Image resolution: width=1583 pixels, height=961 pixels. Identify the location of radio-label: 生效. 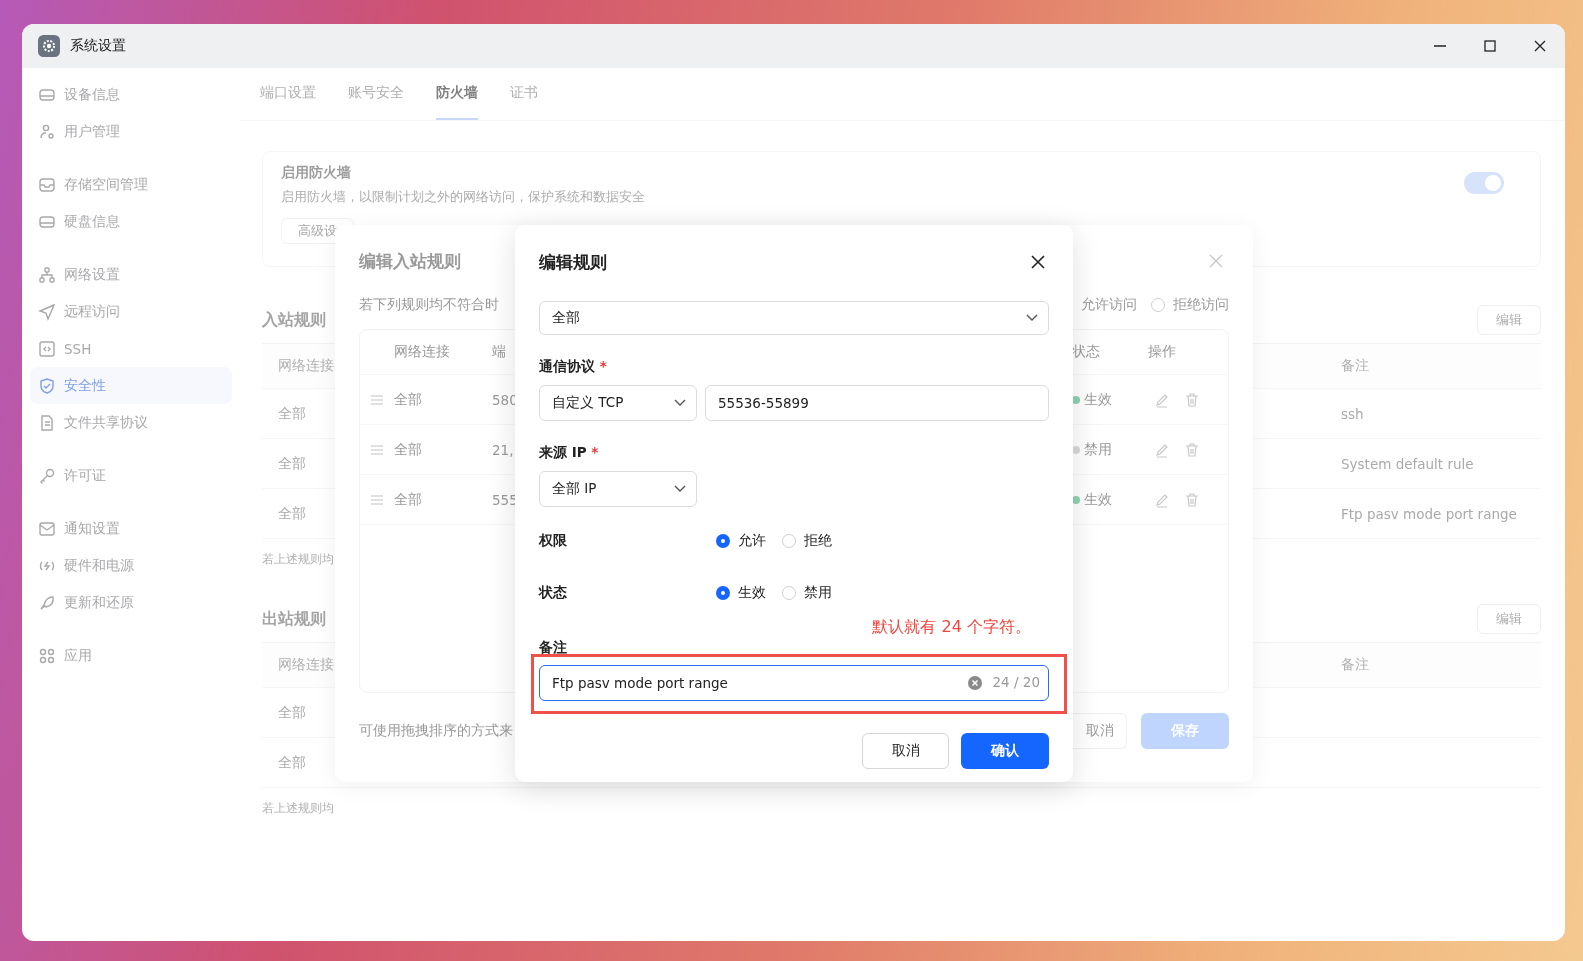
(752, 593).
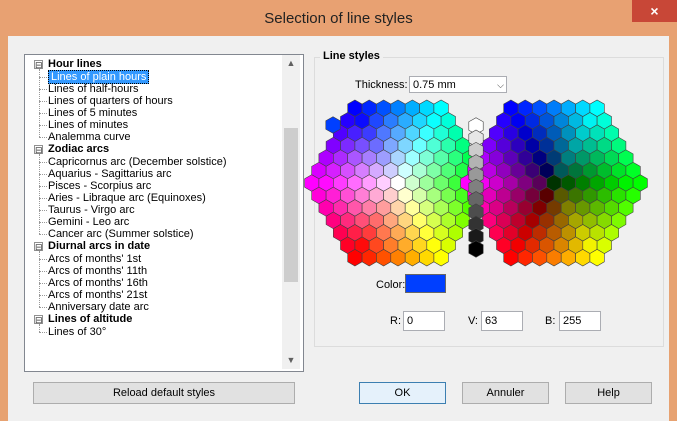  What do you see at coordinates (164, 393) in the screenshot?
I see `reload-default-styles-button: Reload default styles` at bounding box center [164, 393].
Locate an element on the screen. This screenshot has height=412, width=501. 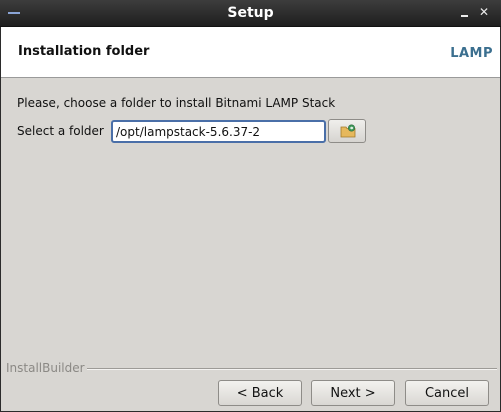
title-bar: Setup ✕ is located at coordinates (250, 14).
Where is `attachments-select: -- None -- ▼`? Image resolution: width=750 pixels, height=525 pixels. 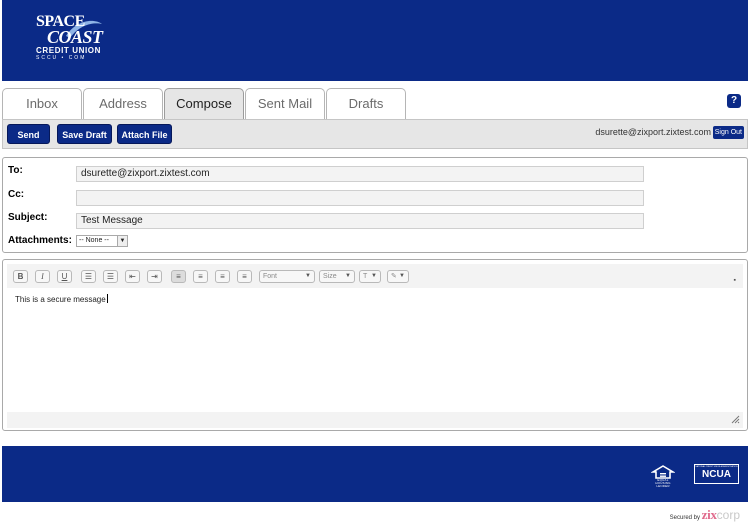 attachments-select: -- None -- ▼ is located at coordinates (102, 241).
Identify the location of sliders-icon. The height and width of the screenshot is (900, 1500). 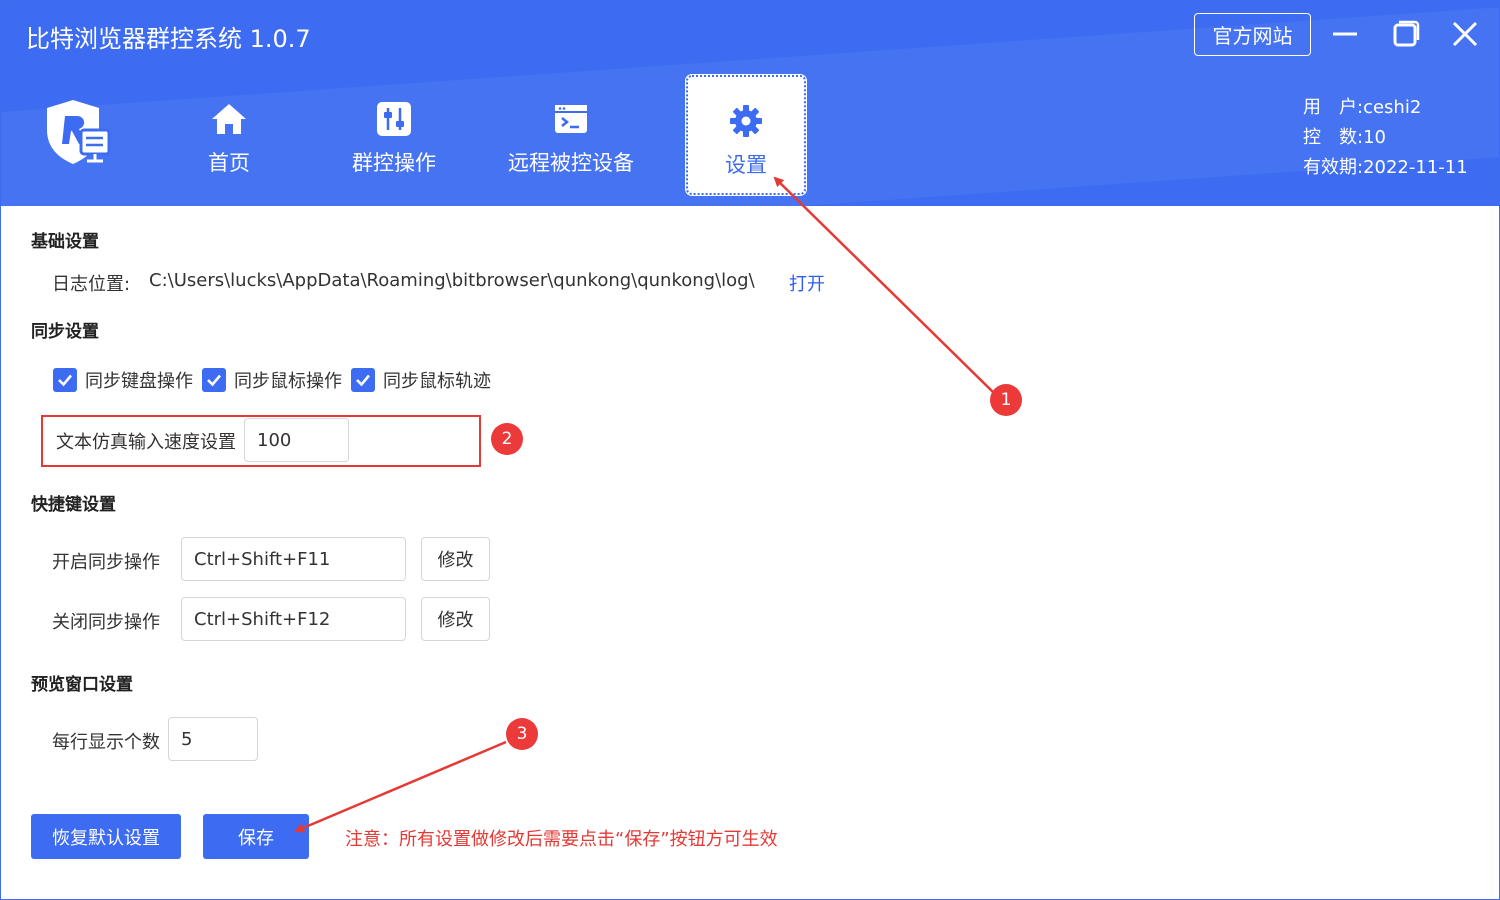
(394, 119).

• What to do
Rewrite everything from the line containing "Identify the location of sliders-icon." down to the end of the listing, replacing "screenshot" with "image" and changing nothing else. Leave the pictures out.

• Written solution
Identify the location of sliders-icon. The height and width of the image is (900, 1500). 
(394, 119).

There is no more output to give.